_Source_

+---+

Owners and their Committee need to make a 'fully informed' decision when it
comes to termites.
7. About Resident
Managers:
7.1 Why do we have
one?
If your Body Corporate has a Resident Manager then nearly always this was a decision made by the developer when the Scheme was established. In Queensland, the majority of large residential buildings have an on-site building manager, or Resident Manager - sometimes the term 'RUM' is used, meaning Resident Unit Manager.
7.2
How much do they get paid?
The Resident Manager gets paid a salary under the terms of his Agreement with the Body Corporate - that contract document will, along with other things, outline how he is to be paid, how much, when, and how yearly increments are to be decided.
7.3
What if we're unhappy with their work:
The supervision and direction of the Resident Manager is the Committee's
responsibility in the first instance, and they may delegate the actual
interface and communication with the manager to one person, or a subcommittee.
If you as an individual Owner are concerned about how he is doing his duties,
then as a general principle you should direct your concerns not to him, but to
the Committee, or an individual on the Committee so that the Committee can
properly consider the matter. When there is dissatisfaction about how a
Resident Manager is performing his duties, care is needed to handle the
situation properly so that it doesn't escalate out of control, with a lot of
'hurt feelings' all round.
It has been our experience that overwhelmingly Resident Managers do more than
their Contractual 'list of duties' requires, but just occasionally we do get
complaints about a 'lazy' manager, and the Committee needs to handle these
situations with care and diplomacy. The Committee is charged with the
responsibility of looking after the interests of all Owners, and getting the
building maintained properly, and more often than not the Resident Manager's
salary is one of the more significant budget costs, so the Committee does have
an important responsibility in trying to ensure that there is a good working
relationship with the manager, and that the work is being performed.
Avoiding hostility, using mediation if necessary - every effort should be
expended to avoid conflict - or worse, 'open warfare'.
7.4 Who tells them
what to do?
The supervision and direction of the Resident Manager is the Committee's Responsibility in the first instance, and they may delegate the actual interface and communication with the manager to one person, or a subcommittee.
7.5
What happens when they sell?
Industry sources advise that the average length of stay of a Resident
Manager is 2.8 years, so even though they generally have long term contracts,
they inevitably sell at some period into the term, and assign the current
Agreement to the buyer - the new Resident Manager. Such assignment of the
Agreement, which is an Agreement between the Resident Manager and the Body
Corporate, needs to be approved by the Body Corporate. Under the Act, this is a
power the Committee has by default i.e. the Committee can approve the
assignment if they choose to exercise their power in this regard (the Committee
might decide to put the matter to a General Meeting). Even though it is a
Committee power, sometimes the terms of actual Agreement dictate that the
assignment must be made at a General Meeting, and in such cases the Committee
cannot make anything other than a recommendation - the actual decision to
assign must be by way of Ordinary Resolution at a General Meeting.

+---+

_Dataset rows_
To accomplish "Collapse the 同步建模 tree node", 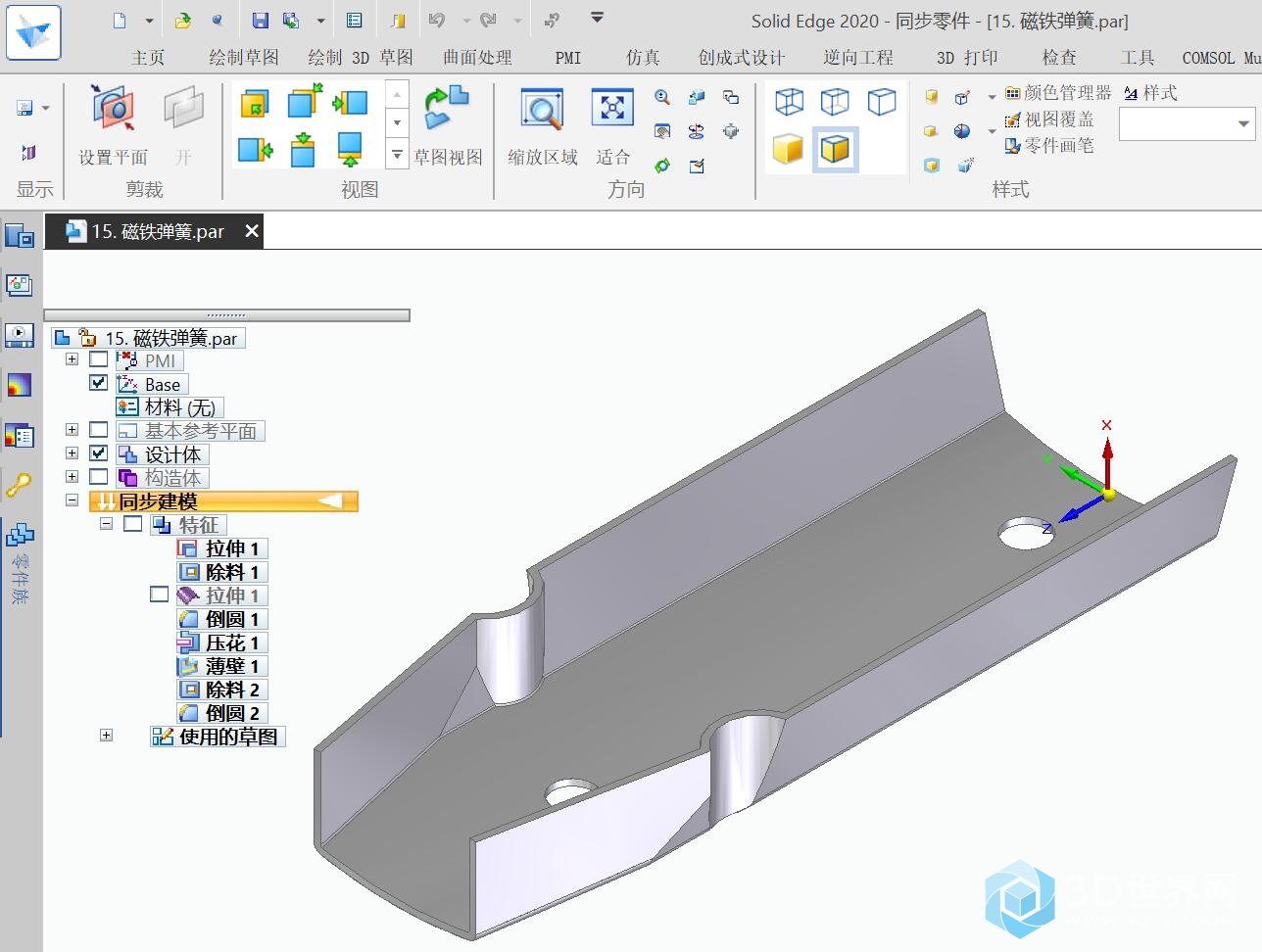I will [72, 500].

+---+

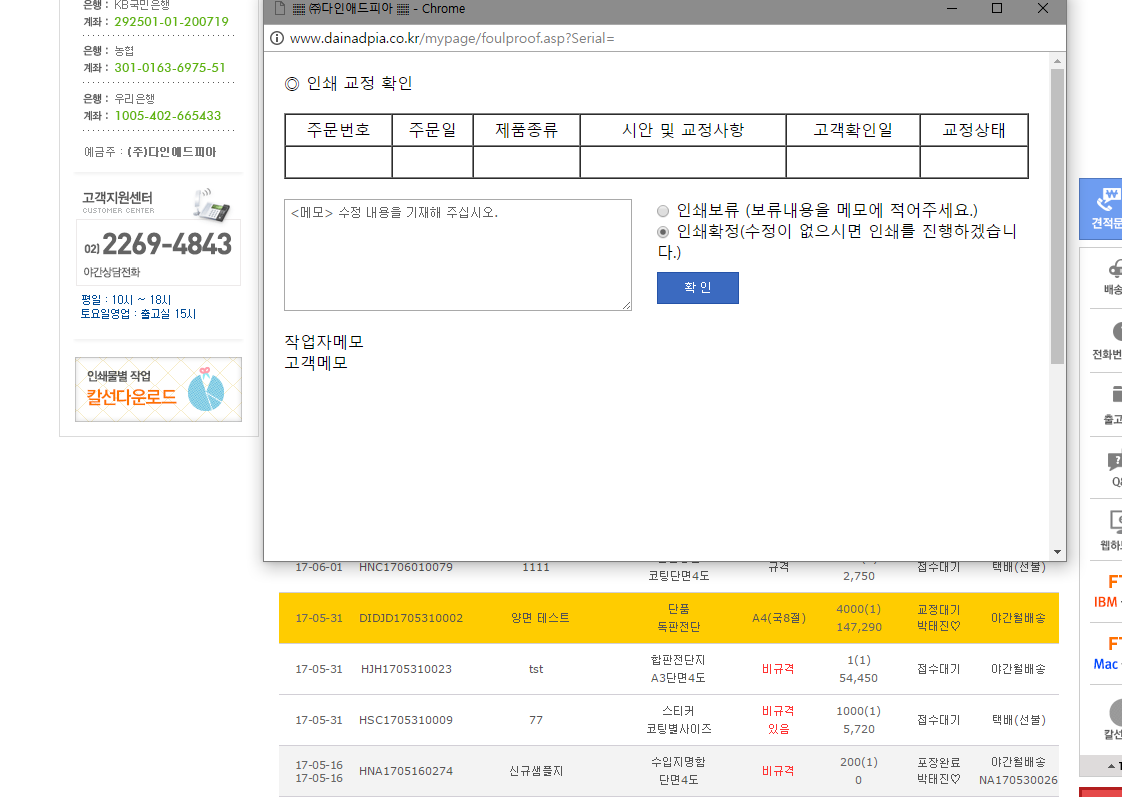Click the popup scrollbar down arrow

+---+

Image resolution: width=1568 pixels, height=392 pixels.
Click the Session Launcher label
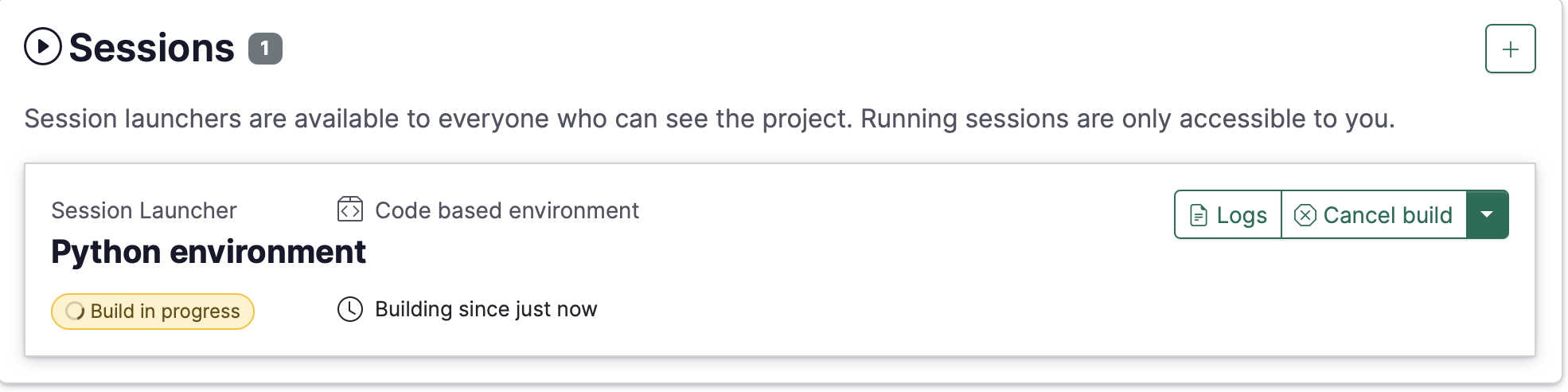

+---+

_Task requirements_
[1] From the Resident Manager passage, quote everything from "If your Body" down to "Resident Unit Manager.".
[2] In the Resident Manager passage, what average length of stay for a Resident Manager do industry sources report?
[3] Continue the Resident Manager passage after its last sentence.

_Written answers_
[1]
If your Body Corporate has a Resident Manager then nearly always this was a decision made by the developer when the Scheme was established. In Queensland, the majority of large residential buildings have an on-site building manager, or Resident Manager - sometimes the term 'RUM' is used, meaning Resident Unit Manager.

[2] 2.8 years.

[3]
The Body Corporate cannot unreasonably withhold the assignment i.e. unless
there is a compelling reason why the assignment would be wrong for the Body
Corporate, it must go ahead. As an example, a compelling reason not to assign
might be that it was discovered that the proposed purchaser had been an
absolute disaster as a Resident Manager at a previous building - if this came
to light, the Committee would need to do more due diligence and come up with
good and cogent arguments if they were going to recommend not to agree to the
assignment. Generally though, assignments will normally be approved and go
ahead, but the Body Corporate (usually the job for the Committee) has a
responsibility under the Act to at least do some due diligence on the proposed
new manager to ascertain his/her general suitability. Such due diligence would
at least involve asking for and perusing references, reports, resumes, and
include an interview with the person or persons who form the buying entity.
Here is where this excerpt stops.